* ACTIVITY *
Retype, word for word, only the lines from the one with "Task: Select the" through the last line of the data below.

Data items
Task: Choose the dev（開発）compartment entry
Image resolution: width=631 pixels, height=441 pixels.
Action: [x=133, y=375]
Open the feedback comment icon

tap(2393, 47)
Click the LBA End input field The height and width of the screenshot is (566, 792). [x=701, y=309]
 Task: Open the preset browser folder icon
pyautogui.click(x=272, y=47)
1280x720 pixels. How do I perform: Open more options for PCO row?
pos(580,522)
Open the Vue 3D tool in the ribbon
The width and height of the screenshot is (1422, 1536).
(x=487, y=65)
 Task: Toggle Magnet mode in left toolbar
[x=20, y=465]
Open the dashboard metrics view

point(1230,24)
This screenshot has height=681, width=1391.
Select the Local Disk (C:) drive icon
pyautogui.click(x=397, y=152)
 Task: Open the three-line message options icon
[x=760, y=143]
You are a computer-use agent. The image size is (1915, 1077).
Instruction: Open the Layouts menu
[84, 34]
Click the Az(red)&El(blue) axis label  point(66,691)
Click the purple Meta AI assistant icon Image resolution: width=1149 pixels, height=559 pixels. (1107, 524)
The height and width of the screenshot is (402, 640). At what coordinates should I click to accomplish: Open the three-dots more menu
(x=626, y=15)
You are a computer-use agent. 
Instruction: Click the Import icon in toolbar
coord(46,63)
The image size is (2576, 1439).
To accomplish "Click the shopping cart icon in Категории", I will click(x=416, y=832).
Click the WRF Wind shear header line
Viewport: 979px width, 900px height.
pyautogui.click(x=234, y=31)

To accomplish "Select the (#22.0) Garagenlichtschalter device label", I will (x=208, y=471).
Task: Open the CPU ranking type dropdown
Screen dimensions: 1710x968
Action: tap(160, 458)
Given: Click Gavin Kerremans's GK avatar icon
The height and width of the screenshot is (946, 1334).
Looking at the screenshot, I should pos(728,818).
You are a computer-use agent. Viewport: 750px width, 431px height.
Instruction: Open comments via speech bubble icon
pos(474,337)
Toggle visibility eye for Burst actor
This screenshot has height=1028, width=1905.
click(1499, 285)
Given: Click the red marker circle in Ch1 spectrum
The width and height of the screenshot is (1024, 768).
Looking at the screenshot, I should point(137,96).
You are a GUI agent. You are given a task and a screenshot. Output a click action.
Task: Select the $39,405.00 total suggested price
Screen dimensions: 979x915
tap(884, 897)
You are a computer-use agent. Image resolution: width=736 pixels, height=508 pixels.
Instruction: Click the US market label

* RESPONSE *
Task: Select the $39,405.00 total suggested price
Screen dimensions: 979x915
tap(884, 897)
You are a computer-use agent. Image resolution: width=736 pixels, height=508 pixels.
Instruction: Click the US market label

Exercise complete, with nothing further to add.